O mercado passa a ser abordado como uma forma de coordenação social caracterizada por conflitos, dependências, estruturas e imprevisibilidades. Com a nova sociologia economia há certo distanciamento da imagem canônica consagrada na teoria do equilíbrio geral dos mercados. O mercado não pode ser um fenômeno mecânico de formação de preços, o mercado não é alheio a estrutura social. Para que haja mercados, são necessárias condições sociais e comportamentais que vão muito além do que se entende habitualmente por auto-interesse dos atores.

É nítida a convergência entre importantes correntes da sociologia e da economia no sentido de preconizar o estudo dos mercados como estruturas sociais e não simplesmente como um mecanismo abstrato e neutro de encontro entre compradores e vendedores pautados no egoísmo humano. Os mercados devem ser abordados no ângulo institucional, sociológico, histórico, como construções sociais.

A interação egoísta e espontânea entre pessoas não garante a constituição de uma sociedade e não é suficiente para explicar a institucionalização dos mercados. O mercado é uma construção social e não pode ser tomado como um mecanismo abstrato perfeito de troca e obtenção de vantagens racionais ilimitadas.

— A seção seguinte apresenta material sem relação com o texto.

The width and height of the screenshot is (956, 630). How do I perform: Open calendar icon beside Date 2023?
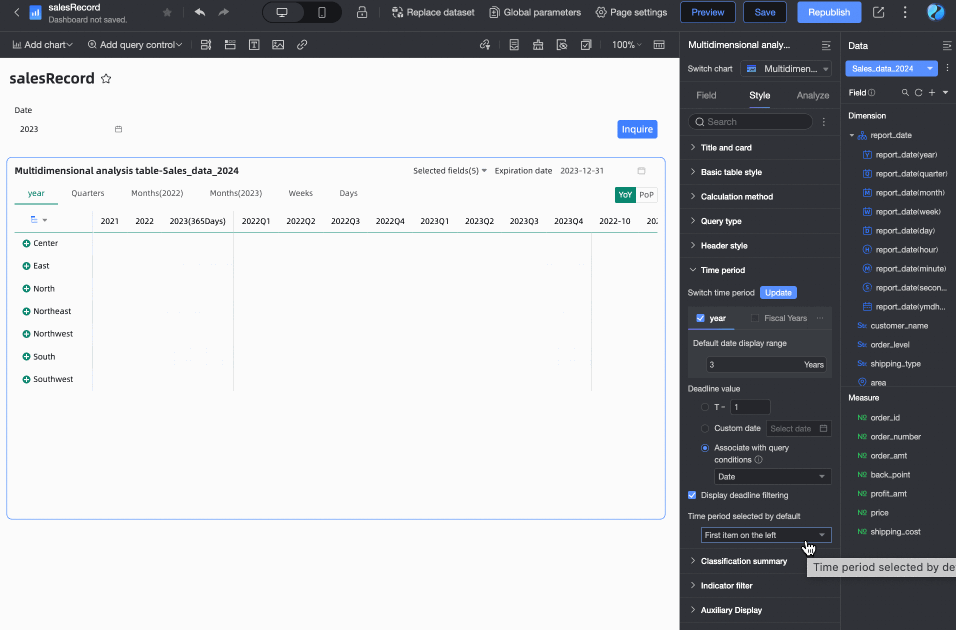point(118,129)
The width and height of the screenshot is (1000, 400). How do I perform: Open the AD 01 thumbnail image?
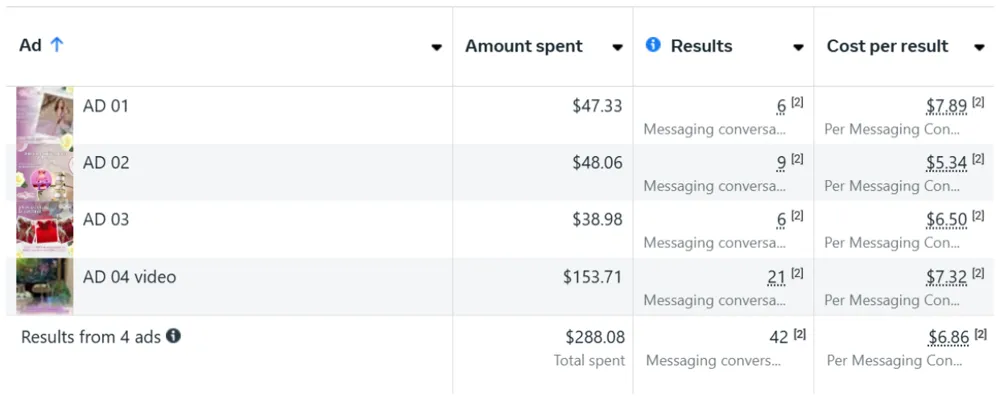tap(45, 115)
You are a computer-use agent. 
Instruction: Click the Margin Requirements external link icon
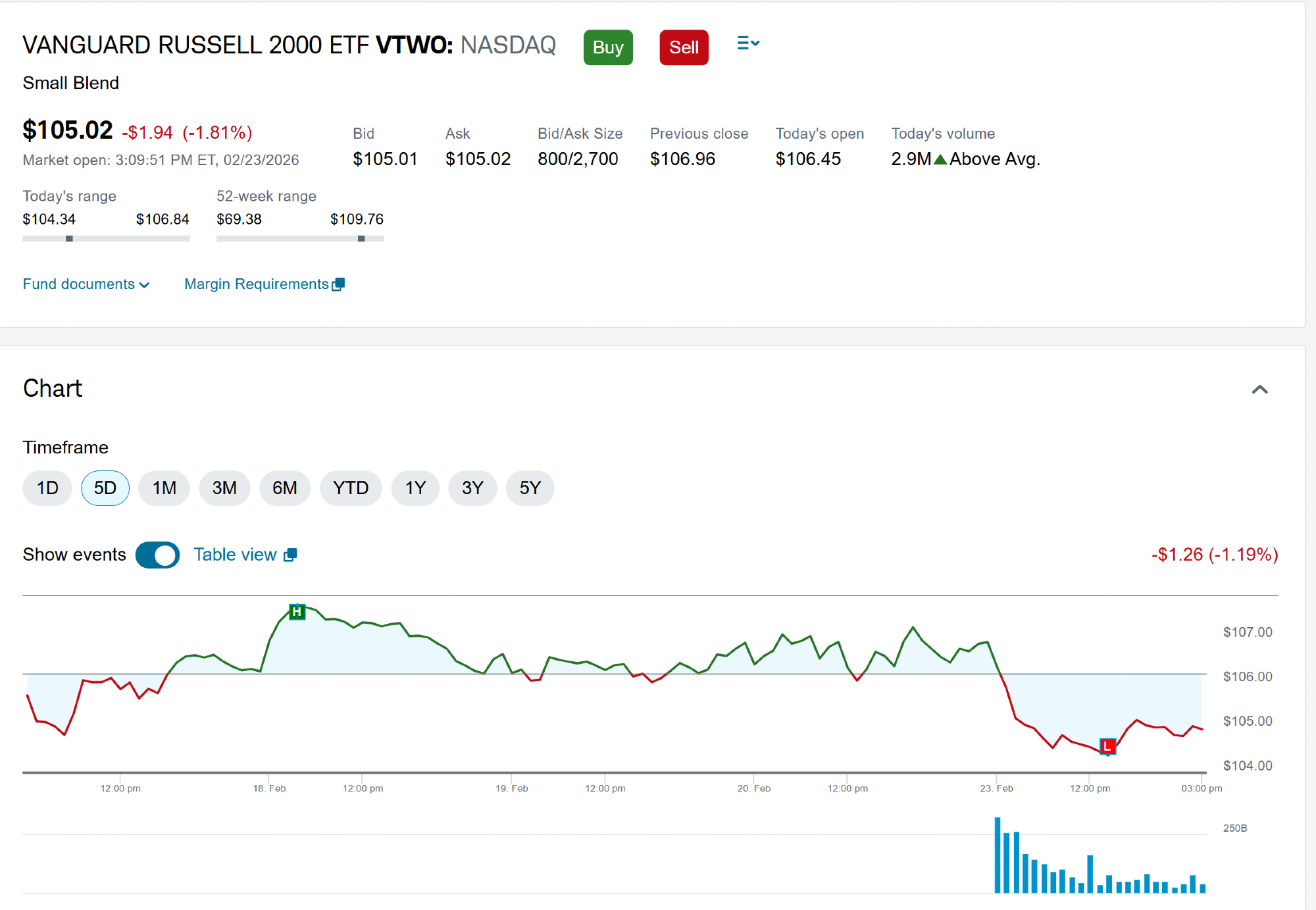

Os mercados parecem ser uma instituição social, fundamentada pelos interesses das pessoas particulares, não significa que as pessoas são sempre egoístas. Mas, quanto mais limitados e necessários são os recursos necessários às pessoas mais acirrada fica a competição e as pessoas, por questão de sobrevivência, tendem a ser mais egoístas.

Em suma, o mercado enaltecido e o mercado demonizado são o resultado de uma categorização ou abstração sensacionalista, abstrata e reducionista da realidade. O desafio grande desafio reside em abordar fenômenos complexos e lidar com grane quantidade de variáveis sem se usar da abstração ou disciplinaridade para não cair no perigo do reducionismo da realidade.